Court Opinion

ID: 9802832
Source: CourtListenerOpinion
Date Created: 2023-08-31 14:55:02.10004+00
Date Added: 2024-06-11T10:02:17.025648
License: Public Domain

*834GARY W. LYNCH, J.,
author of opinion concurring in result.
I concur in the result.
“The trial court’s judgment must be affirmed unless it is not supported by substantial evidence, it is against the weight of the evidence, or it erroneously declares or applies the law.” Dennis v. Henley, 314 S.W.3d 786, 787 (Mo.App.2010) (citing Murphy v. Carron, 536 S.W.2d 30, 32 (Mo. banc 1976)). This Court views the evidence in the light most favorable to the judgment. Id.
In her sole point relied on, Mother claims there is no substantial evidence to support the trial court’s implied finding that she engaged in two or more incidents of conduct evidencing a continuity of purpose that caused alarm to Teacher when it was reasonable in Teacher’s situation to have been alarmed by Mother’s conduct. Therefore, there was no course of conduct from which to find “stalking” as defined by section 455.010.13. I agree.

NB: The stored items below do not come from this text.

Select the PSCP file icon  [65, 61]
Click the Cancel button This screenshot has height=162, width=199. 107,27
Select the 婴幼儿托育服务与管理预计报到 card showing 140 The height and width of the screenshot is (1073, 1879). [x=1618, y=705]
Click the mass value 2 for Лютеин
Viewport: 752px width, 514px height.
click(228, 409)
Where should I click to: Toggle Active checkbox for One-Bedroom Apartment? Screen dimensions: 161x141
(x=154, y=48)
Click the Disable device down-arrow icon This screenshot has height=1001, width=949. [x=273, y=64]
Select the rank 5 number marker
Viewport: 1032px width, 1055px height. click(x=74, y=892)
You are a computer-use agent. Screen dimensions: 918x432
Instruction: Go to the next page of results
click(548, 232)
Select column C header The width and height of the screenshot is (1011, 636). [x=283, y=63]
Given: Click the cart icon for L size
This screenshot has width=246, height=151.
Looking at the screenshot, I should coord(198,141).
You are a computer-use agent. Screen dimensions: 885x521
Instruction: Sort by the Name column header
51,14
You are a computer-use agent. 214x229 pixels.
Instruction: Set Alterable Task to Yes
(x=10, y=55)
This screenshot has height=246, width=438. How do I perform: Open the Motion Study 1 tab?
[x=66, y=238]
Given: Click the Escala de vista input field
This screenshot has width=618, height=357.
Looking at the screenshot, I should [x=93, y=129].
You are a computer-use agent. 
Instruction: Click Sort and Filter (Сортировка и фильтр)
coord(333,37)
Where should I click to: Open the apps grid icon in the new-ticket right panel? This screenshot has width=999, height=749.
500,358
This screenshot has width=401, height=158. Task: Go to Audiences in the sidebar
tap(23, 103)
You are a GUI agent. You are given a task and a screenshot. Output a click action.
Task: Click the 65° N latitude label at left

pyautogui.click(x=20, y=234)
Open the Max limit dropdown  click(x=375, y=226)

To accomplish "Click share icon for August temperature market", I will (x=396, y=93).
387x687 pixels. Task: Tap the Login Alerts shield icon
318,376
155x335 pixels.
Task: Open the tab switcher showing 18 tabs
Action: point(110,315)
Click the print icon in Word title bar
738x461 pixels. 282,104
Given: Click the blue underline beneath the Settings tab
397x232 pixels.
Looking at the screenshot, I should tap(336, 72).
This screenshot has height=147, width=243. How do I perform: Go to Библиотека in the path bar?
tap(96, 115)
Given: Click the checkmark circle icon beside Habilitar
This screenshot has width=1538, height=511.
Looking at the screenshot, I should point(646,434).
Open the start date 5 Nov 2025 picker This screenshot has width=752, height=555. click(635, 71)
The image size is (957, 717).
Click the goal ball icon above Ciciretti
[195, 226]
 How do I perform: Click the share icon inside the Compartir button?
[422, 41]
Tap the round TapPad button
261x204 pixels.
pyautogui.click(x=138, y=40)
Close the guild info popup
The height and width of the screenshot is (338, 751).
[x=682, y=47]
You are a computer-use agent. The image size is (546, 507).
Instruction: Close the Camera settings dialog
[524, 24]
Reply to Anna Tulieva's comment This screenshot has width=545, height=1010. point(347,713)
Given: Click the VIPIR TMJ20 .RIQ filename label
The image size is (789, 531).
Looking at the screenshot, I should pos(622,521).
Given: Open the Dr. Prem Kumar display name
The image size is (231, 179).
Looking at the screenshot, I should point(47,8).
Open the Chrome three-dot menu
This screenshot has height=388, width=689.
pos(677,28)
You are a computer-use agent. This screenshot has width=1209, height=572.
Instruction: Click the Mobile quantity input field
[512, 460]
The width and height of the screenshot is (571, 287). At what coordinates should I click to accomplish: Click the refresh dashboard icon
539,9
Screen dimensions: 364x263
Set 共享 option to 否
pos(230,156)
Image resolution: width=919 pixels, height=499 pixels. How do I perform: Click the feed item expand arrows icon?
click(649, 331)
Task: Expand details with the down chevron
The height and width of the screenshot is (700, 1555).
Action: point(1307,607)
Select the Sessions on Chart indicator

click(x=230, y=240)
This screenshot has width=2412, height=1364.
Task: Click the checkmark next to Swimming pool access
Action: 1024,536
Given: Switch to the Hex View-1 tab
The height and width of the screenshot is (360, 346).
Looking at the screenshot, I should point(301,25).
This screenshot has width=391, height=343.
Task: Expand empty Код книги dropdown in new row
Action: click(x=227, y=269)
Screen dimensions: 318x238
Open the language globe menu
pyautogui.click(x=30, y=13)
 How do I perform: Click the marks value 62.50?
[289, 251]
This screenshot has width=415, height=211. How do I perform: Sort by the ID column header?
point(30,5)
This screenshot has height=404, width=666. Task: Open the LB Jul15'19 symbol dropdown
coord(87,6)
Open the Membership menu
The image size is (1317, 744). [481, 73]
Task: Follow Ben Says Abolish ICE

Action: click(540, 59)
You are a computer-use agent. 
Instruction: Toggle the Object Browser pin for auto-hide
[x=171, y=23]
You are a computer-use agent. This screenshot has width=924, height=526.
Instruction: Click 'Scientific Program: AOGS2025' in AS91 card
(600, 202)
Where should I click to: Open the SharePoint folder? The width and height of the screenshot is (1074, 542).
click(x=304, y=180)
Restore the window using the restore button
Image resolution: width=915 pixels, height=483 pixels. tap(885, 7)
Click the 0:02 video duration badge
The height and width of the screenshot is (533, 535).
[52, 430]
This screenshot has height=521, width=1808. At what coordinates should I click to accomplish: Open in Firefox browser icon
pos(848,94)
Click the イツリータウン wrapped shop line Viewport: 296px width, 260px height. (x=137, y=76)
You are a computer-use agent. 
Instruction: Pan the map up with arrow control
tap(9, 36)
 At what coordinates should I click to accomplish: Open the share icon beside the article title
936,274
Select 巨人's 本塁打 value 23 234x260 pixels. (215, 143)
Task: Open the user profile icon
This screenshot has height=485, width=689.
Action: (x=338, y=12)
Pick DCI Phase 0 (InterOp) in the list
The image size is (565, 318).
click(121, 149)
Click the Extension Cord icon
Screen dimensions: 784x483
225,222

Teacher presented evidence of only two incidents of Mother’s conduct toward her. Regardless of whether the Walmart incident caused Teacher alarm when it was reasonable for her to be alarmed, Teacher produced no evidence that the parent-teacher conference incident did so. With regard to this incident, the evidence in the light most favorable to the trial court’s judgment is Teacher’s testimony that Mother’s son was in her class, she told Mother at Walmart to contact her at school to talk about her son, a few weeks later Mother came into her school building for a parent-teacher conference with another teacher right across the hall from Teacher’s room, Mother approached Teacher outside her room, they had a conversation about whether they could have a conversation as Teacher moved toward the school’s office, and Teacher did not feel threatened during that incident. Nothing in this evidence supports a finding that Teacher was alarmed by Mother’s conduct during this incident or that it was reasonable for Teacher to have been alarmed by Mother’s conduct during this incident. Therefore, there is no substantial evidence that Mother engaged in the statutorily-required course of conduct that is essential to prove stalking, as defined by section 455.010.13. See Dennis, 314 S.W.3d at 791.